▶ YOUR INSTRUCTIONS
When you reach the line with "The image size is (800, 600).", transcribe it and each line after it through the last one below, exactly. Pictures stay out.

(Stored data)
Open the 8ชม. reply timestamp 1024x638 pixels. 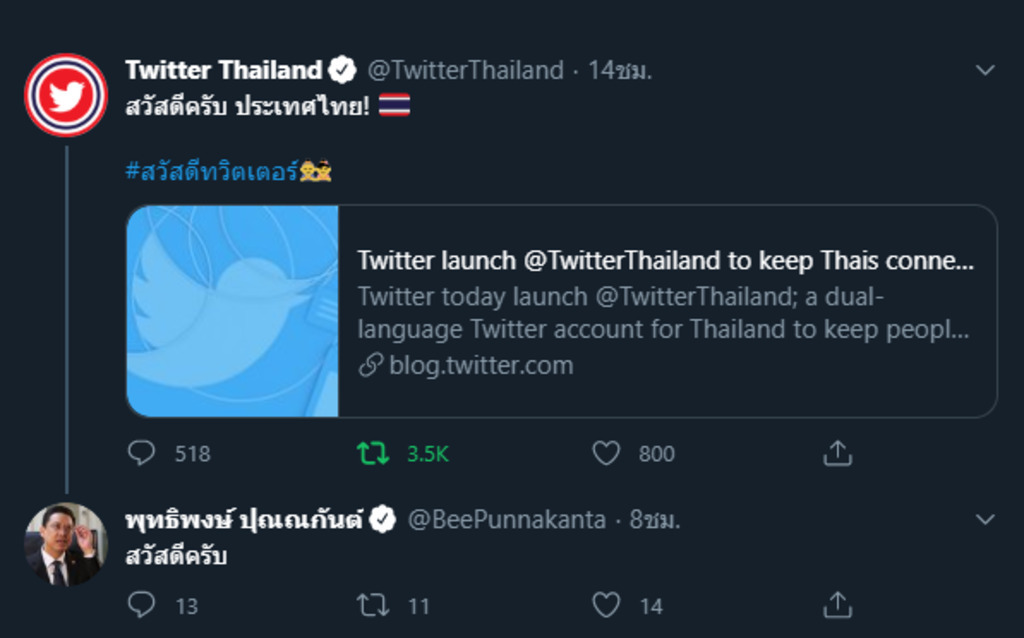pyautogui.click(x=655, y=520)
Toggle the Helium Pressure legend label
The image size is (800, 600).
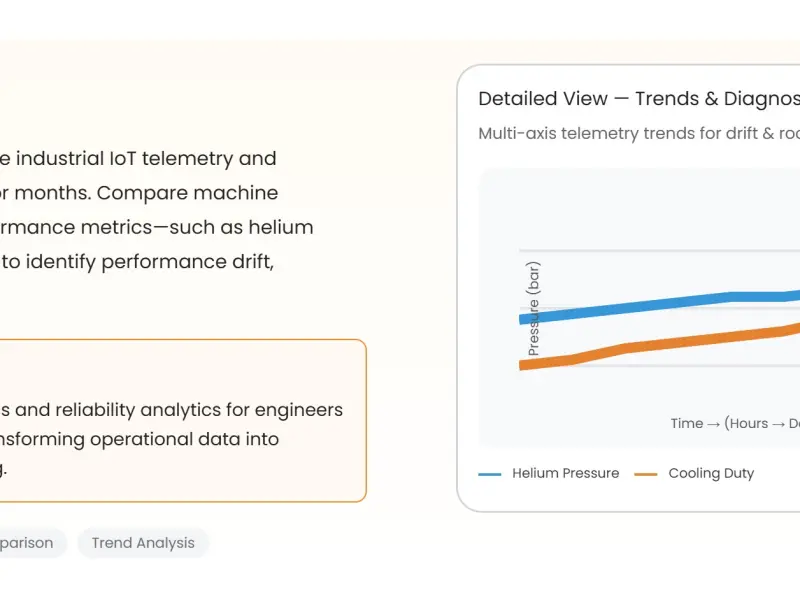[565, 473]
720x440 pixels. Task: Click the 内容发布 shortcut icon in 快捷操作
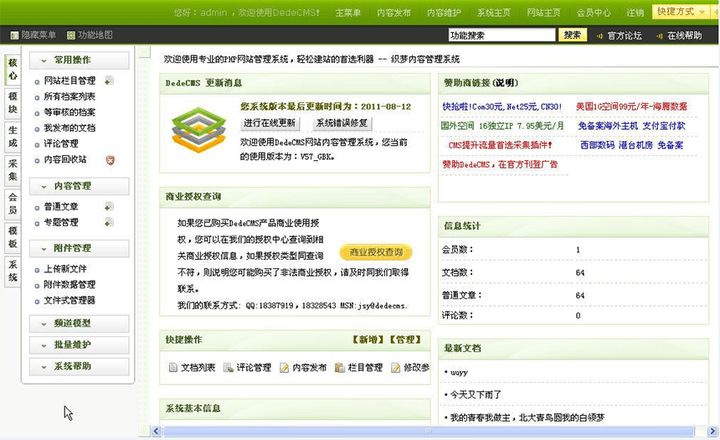[x=285, y=368]
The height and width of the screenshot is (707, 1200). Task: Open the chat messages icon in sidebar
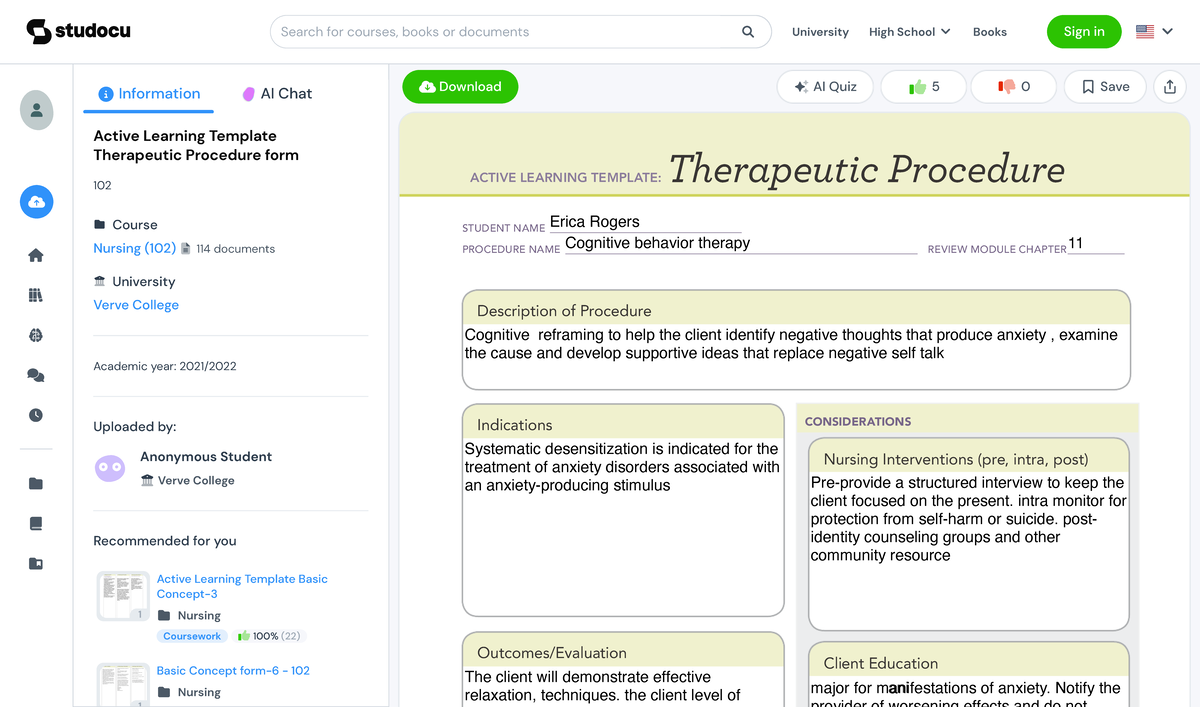[x=36, y=375]
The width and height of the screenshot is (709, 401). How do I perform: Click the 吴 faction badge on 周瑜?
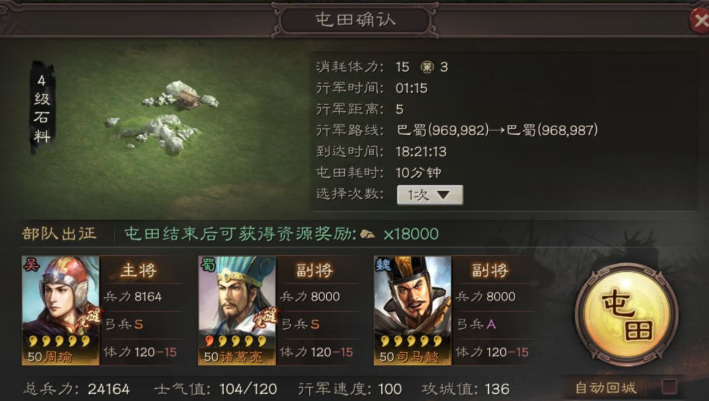tap(31, 265)
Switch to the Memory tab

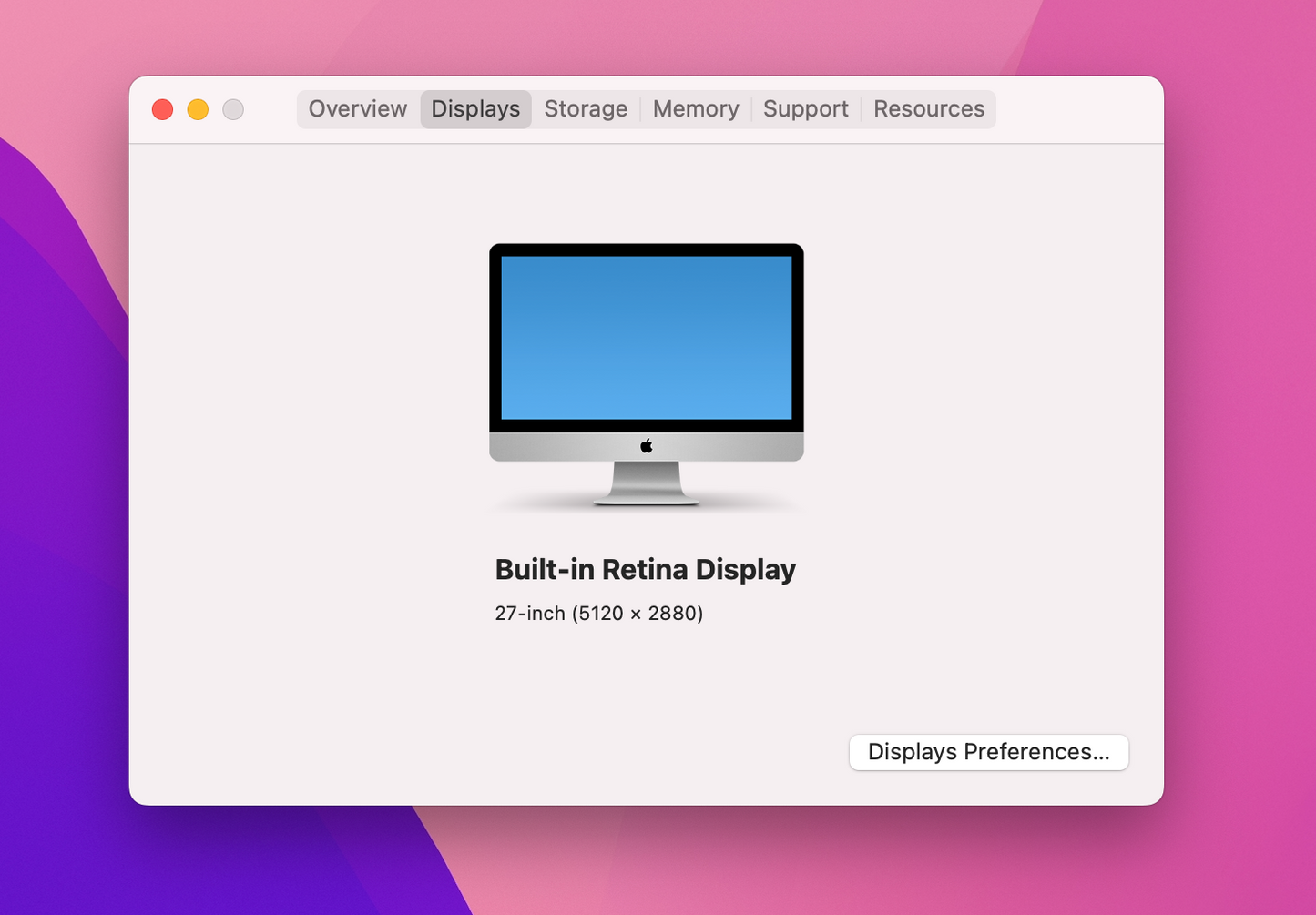696,108
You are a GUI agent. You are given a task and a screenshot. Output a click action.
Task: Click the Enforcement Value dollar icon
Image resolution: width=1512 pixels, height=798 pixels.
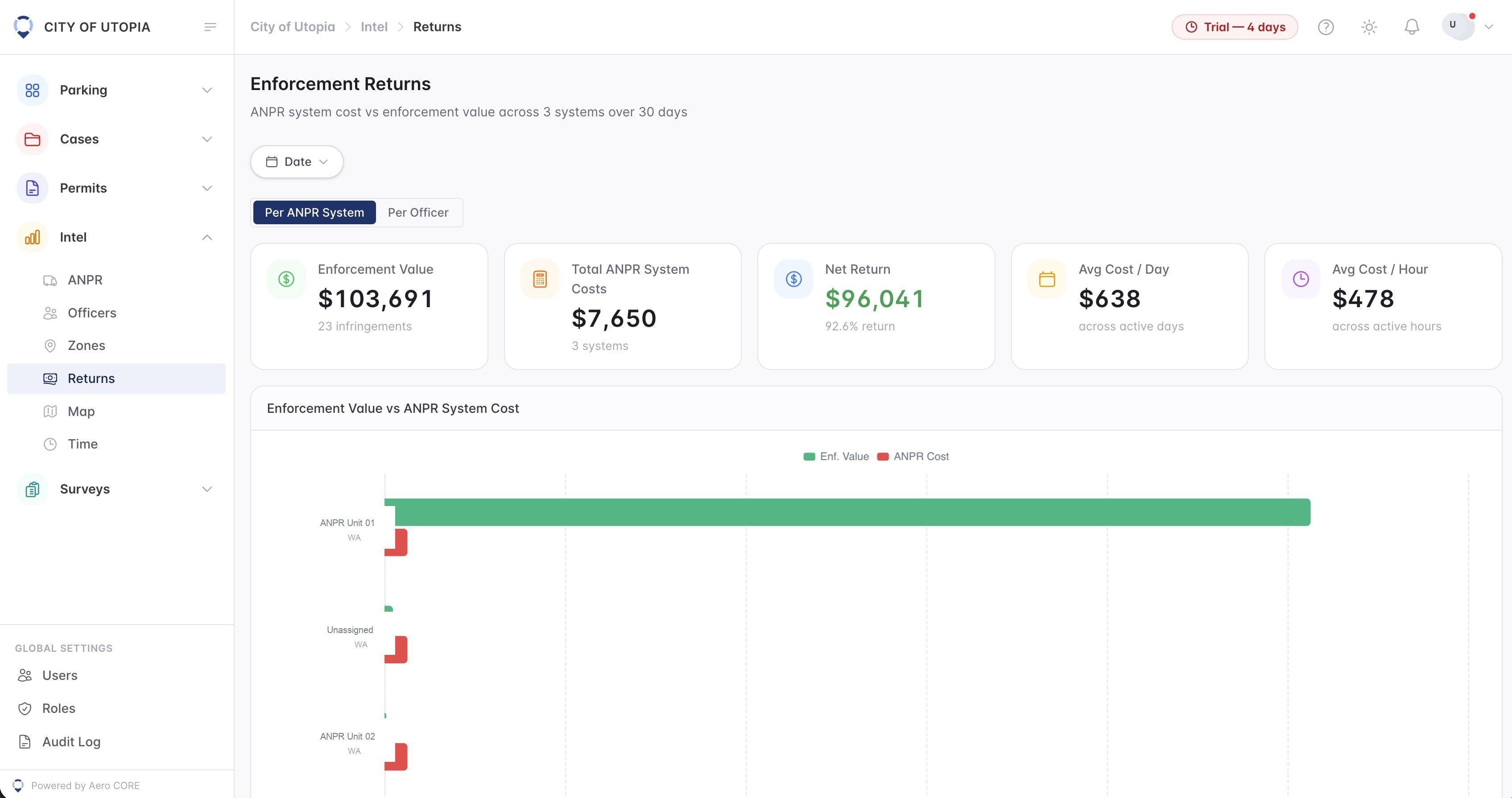click(286, 279)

▶ RESPONSE
The image size is (800, 600).
[565, 473]
720x440 pixels. Task: Click the 内容发布 shortcut icon in 快捷操作
[x=285, y=368]
The height and width of the screenshot is (707, 1200). Task: Open the chat messages icon in sidebar
[x=36, y=375]
The width and height of the screenshot is (709, 401). How do I perform: Click the 吴 faction badge on 周瑜?
tap(31, 265)
Switch to the Memory tab

696,108
You are a GUI agent. You are given a task and a screenshot. Output a click action.
Task: Click the Enforcement Value dollar icon
Image resolution: width=1512 pixels, height=798 pixels.
click(286, 279)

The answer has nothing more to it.